Ces verbes étant des intransitifs, On se retrouve dans le même cas qu’avec les verbes intransitifs.
35. P. Samvelian Construction impersonnelle Traitement syntaxique La représentation syntaxique adoptée pour le passif et les pronominaux moyens (cf. Cours 3 et 4) explique pourquoi ces verbes admettent systématiquement la construction impersonnelle.
La position sujet étant vide en D-Structure, on peut soit y déplacer le COD, soit la remplir par un élément postiche, c’est-à-dire le il impersonnel.

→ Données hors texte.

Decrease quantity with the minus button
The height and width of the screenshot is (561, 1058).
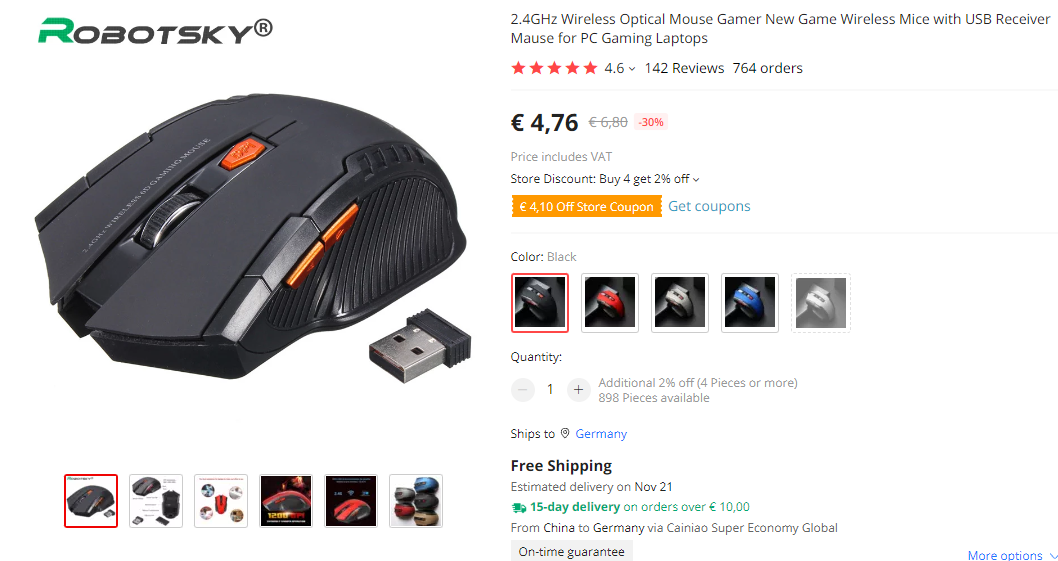(522, 390)
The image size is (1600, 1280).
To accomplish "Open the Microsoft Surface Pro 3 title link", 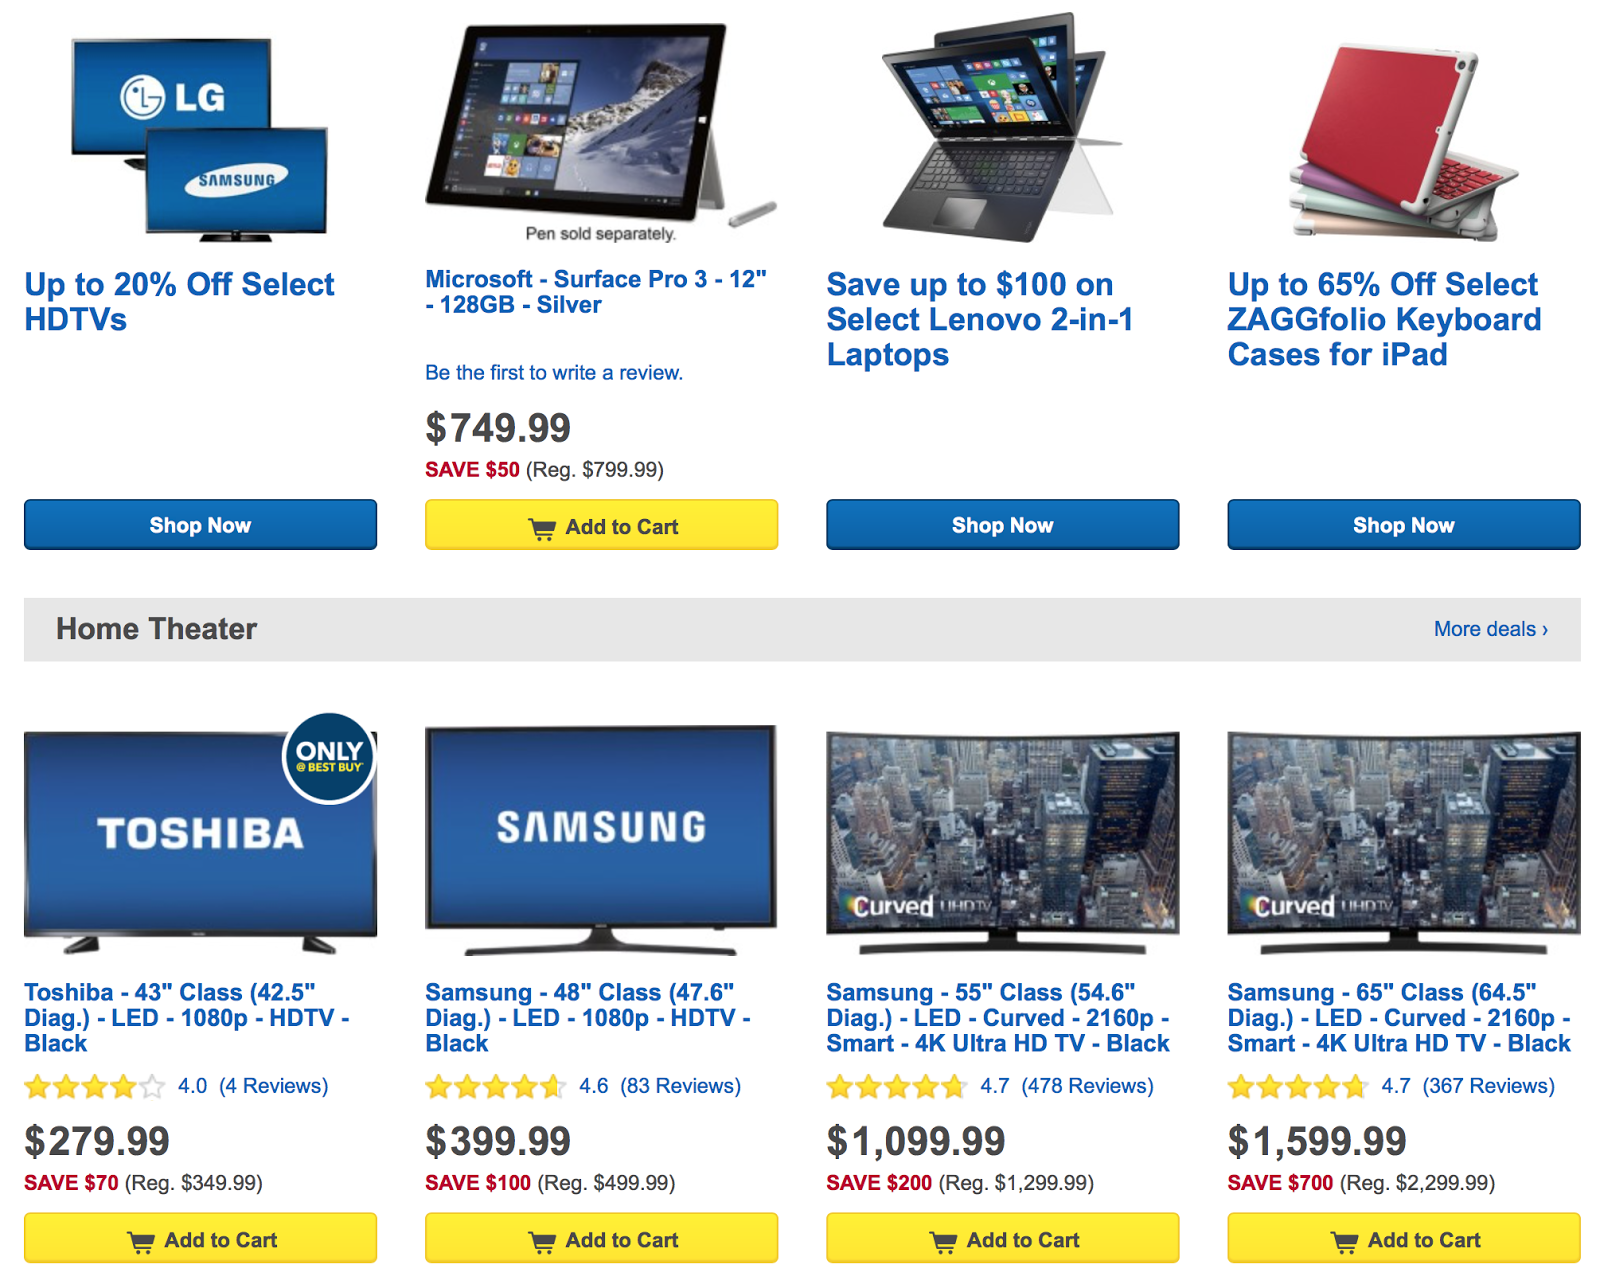I will 596,292.
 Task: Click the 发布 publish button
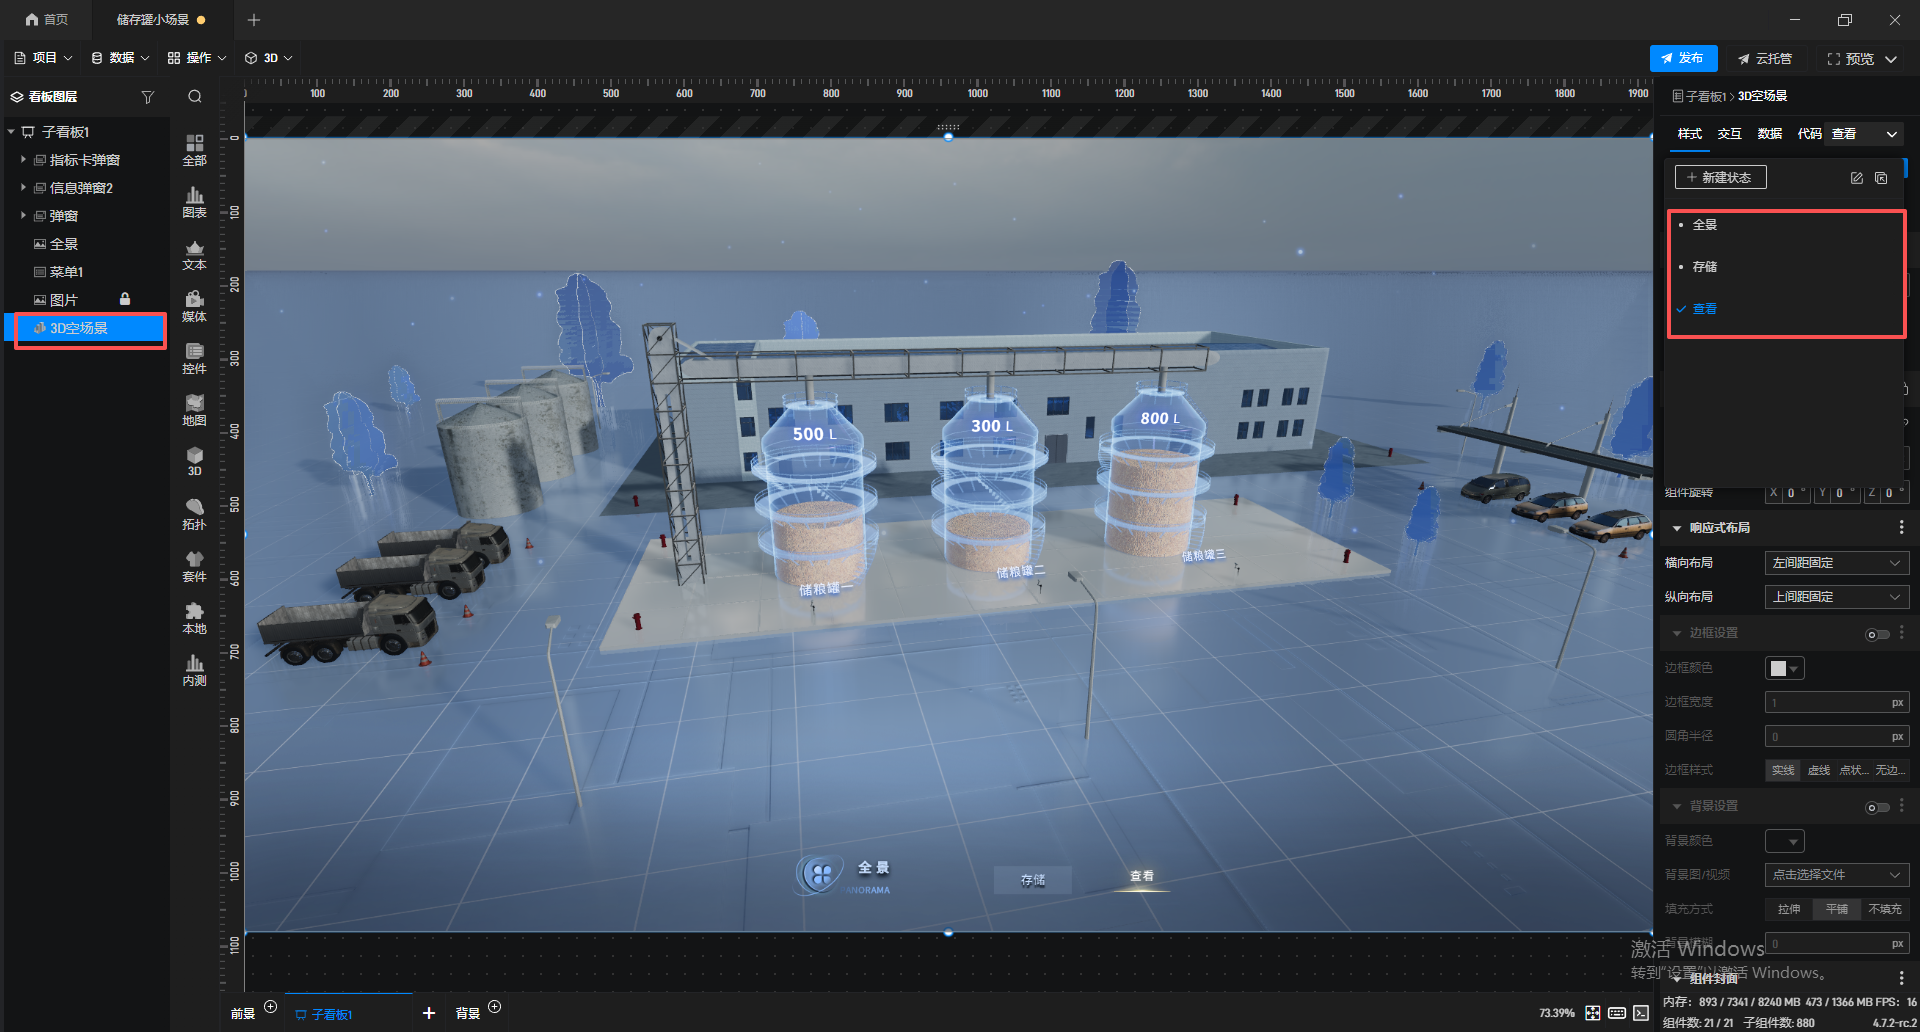[x=1683, y=58]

Cela nous montre l’intérêt d’une représentation syntaxique plus abstraite qui dépasse le stade d’une simple description et qui cherche à expliquer certains phénomènes a priori mystérieux ou sans lien apparent.
36. P. Samvelian Construction impersonnelle Traitement syntaxique Reste à expliquer la possibilité pour certains verbes intransitifs (i.e. venir, arriver, tomber, …) d’apparaître aussi dans cette construction.
Pour être cohérent, il faudrait considérer que le sujet de ces verbes-là est en réalité un COD en D-Structure.
Soit le COD se déplace vers la position sujet, à cause d’une contrainte générale en français qui veut que tout verbe fini (i.e. fléchi) ait un sujet réalisé.
37. P. Samvelian Construction impersonnelle Traitement syntaxique Soit le COD reste dans sa position initiale, et dans ce cas, la position sujet est remplie par un élément postiche (le il impersonnel).
Il existe des arguments en faveur d’une telle analyse. Toutefois, pour en expliquer tous les détails, il faut recourir à certains concepts que nous n’avons pas encore abordés en cours.
J’évoque donc la possibilité d’une telle analyse sans en démontrer, à ce stade du cours, la pertinence.